Give the lines of the data from the one containing "You are a computer-use" through the end as a JSON list of strings, one string per line, leaving out any blank lines.

::::::

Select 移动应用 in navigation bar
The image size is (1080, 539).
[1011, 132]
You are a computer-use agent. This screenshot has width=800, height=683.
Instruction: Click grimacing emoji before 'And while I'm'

::::::

* _Response to the exercise_:
[
  "You are a computer-use agent. This screenshot has width=800, height=683.",
  "Instruction: Click grimacing emoji before 'And while I'm'"
]